Excerpt to read:
========

The Dragon Door company has done more than any other to introduce kettlebells to the wider world. However, they are over-hyped - an image that can give weak souls who use them an exaggerated feeling of their achievement and deterring others from even venturing into kettlebells. Here is what I wrote to my kettlebell supplier earlier in 2004 after using the bells for a couple of weeks:
I'm a bit reluctant to say too much now, as I'd like to work the 'bells into my routine and, I expect, learn by my mistakes.
But you asked, so here goes: My 24kg kettlebell arrived and I took it off to my next trip to the gym where I did my usual (non-'bell) routine and then played with the 'bell to see how it worked in with my body. First impressions were that the kettlebell is more cumbersome than a dumbbell for conventional exercises, but that it encouraged me to break away from convention and invent my own exercises. I quickly discovered ways to use the kettlebell that created (good) stresses and resembled wrestling more than conventional exercises: the movement was dynamic, it was a little unpredictable and the exercised involved my whole body. From my ankles right up through my legs and core (the most important part of the body) through the arms to the grip. And then there was balance and co- ordination. One day there'll be grace, flow and poise in there as well. What did I do? Just to gain familiarity through practice, I swung the 'bell around then across my body, back and forth, held in two hands. Then like a soldier marching, back and forth by each side, swapping hands at the top of the forward swing: left, swing back and up, right, swing back and up, left, swing back and up etc. Then I tried holding the 'bell with two hands and swing it back and forth across my body, with a lot of core twist, rather like a hammer thrower (great for balance and control - which I'm still working on).
I was frightened to do cleans and so helped the bell up to my shoulder with my other hand for a few lifts. But that hurt my forearm, so I tried a clean and it went like a dream with the 'bell flipping over and magically coming to rest gently against my forearm. The a clean and press. Still lots to master, but I have managed a few and the rest will just be refinement.
Of course I tried the two-handed swing from down between my spread legs, up in front to eye height and then down again, no pausing and up again. After just three of these, I determined this was so easy and so much fun that I swing it right up so that my arm must have been 60 to 70 degrees above the horizontal. I still enjoy this exercise as much as I did in the early 1960s (when I used window counter-weights - exuberance!)

========

The data:

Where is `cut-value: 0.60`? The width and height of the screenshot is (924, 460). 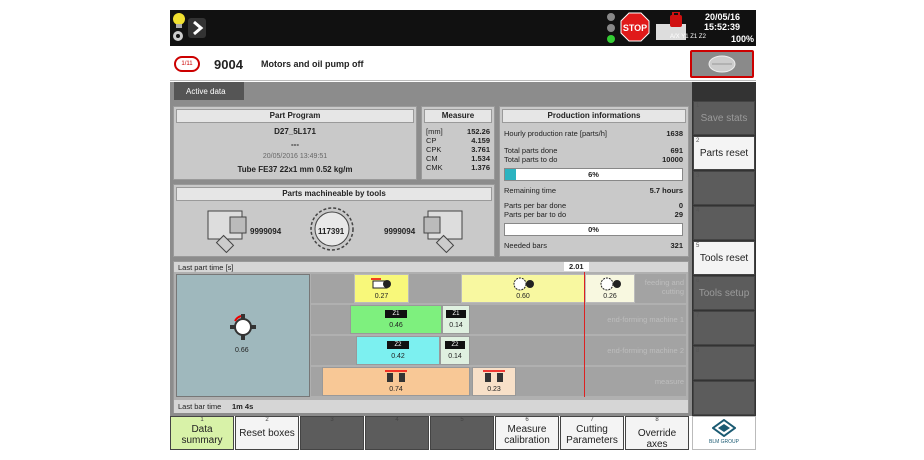
cut-value: 0.60 is located at coordinates (523, 296).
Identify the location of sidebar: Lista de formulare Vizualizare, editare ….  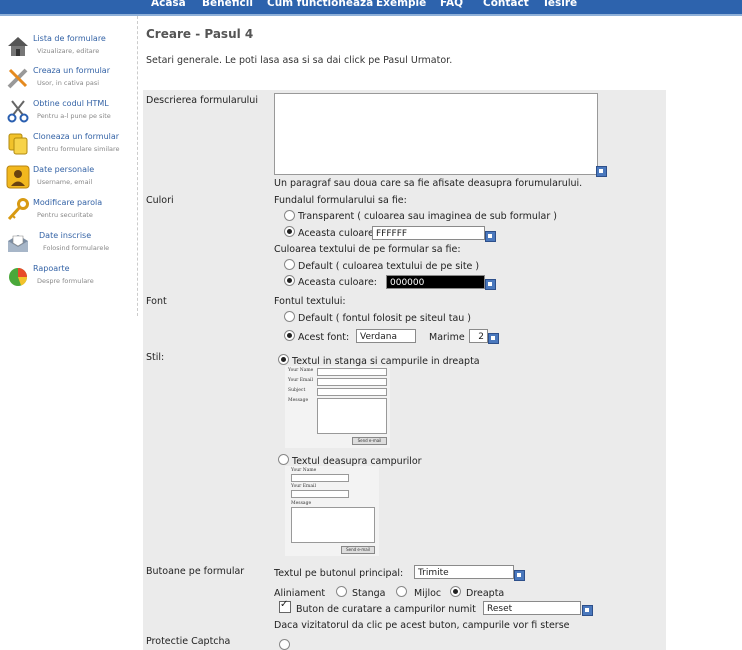
(69, 166).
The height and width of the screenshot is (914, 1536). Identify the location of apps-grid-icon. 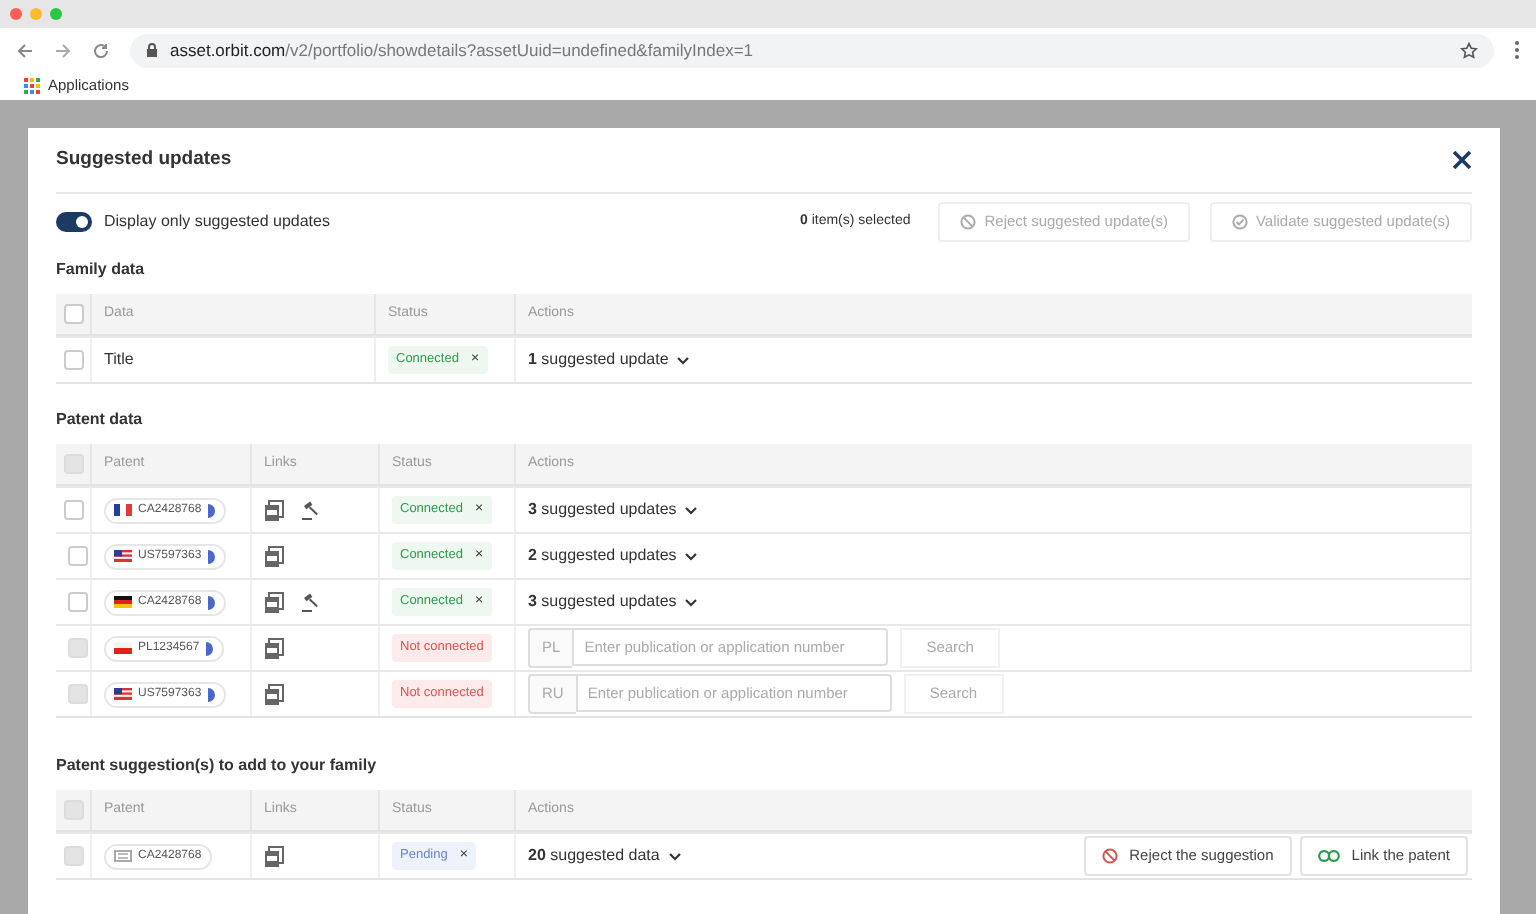
(32, 86).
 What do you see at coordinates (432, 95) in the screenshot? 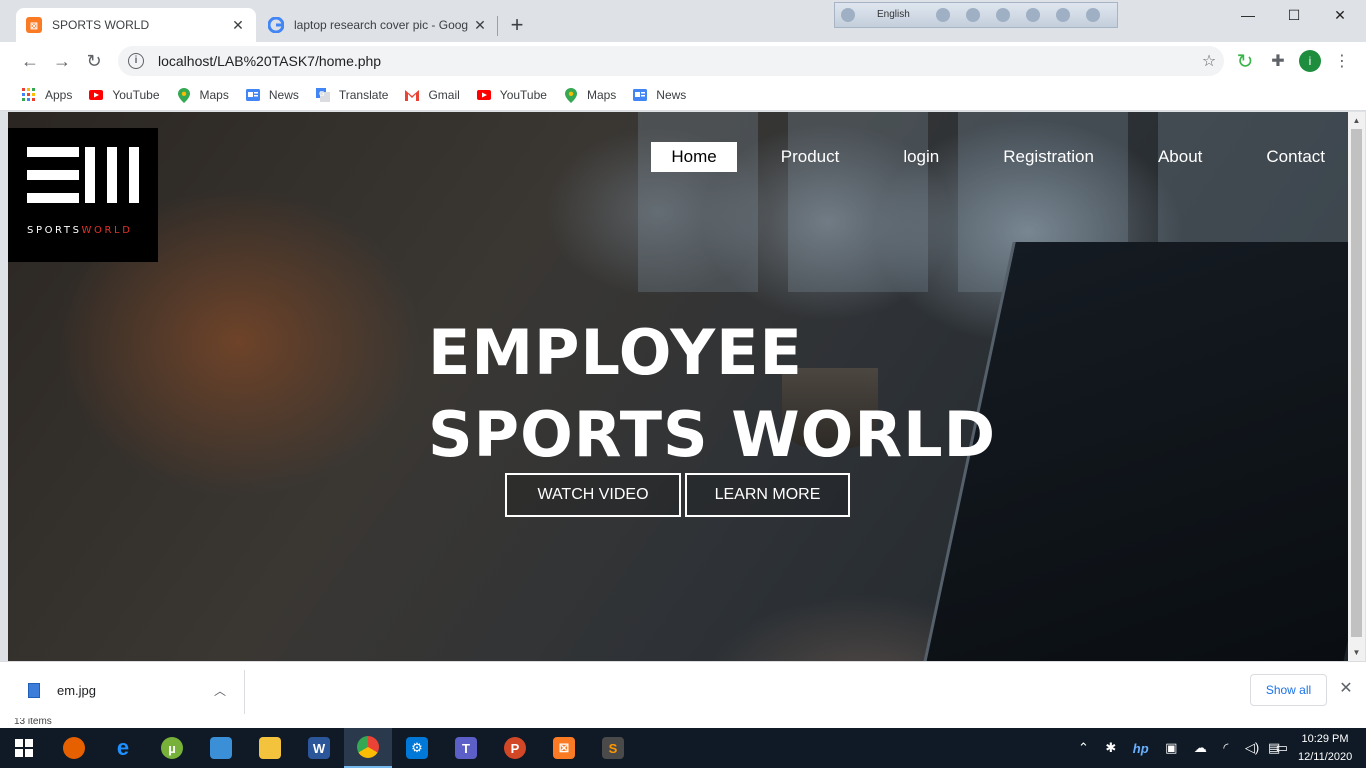
I see `bookmark-gmail: Gmail` at bounding box center [432, 95].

========

Directive A:
From the kettlebell account, copy the part that opens with the words containing "I was frightened" and closes with "just be refinement.".
Directive B:
In the kettlebell account, how heavy was the kettlebell that arrived?
The data has nothing to do with the kettlebell account.

Written response A:
I was frightened to do cleans and so helped the bell up to my shoulder with my other hand for a few lifts. But that hurt my forearm, so I tried a clean and it went like a dream with the 'bell flipping over and magically coming to rest gently against my forearm. The a clean and press. Still lots to master, but I have managed a few and the rest will just be refinement.

Written response B:
24kg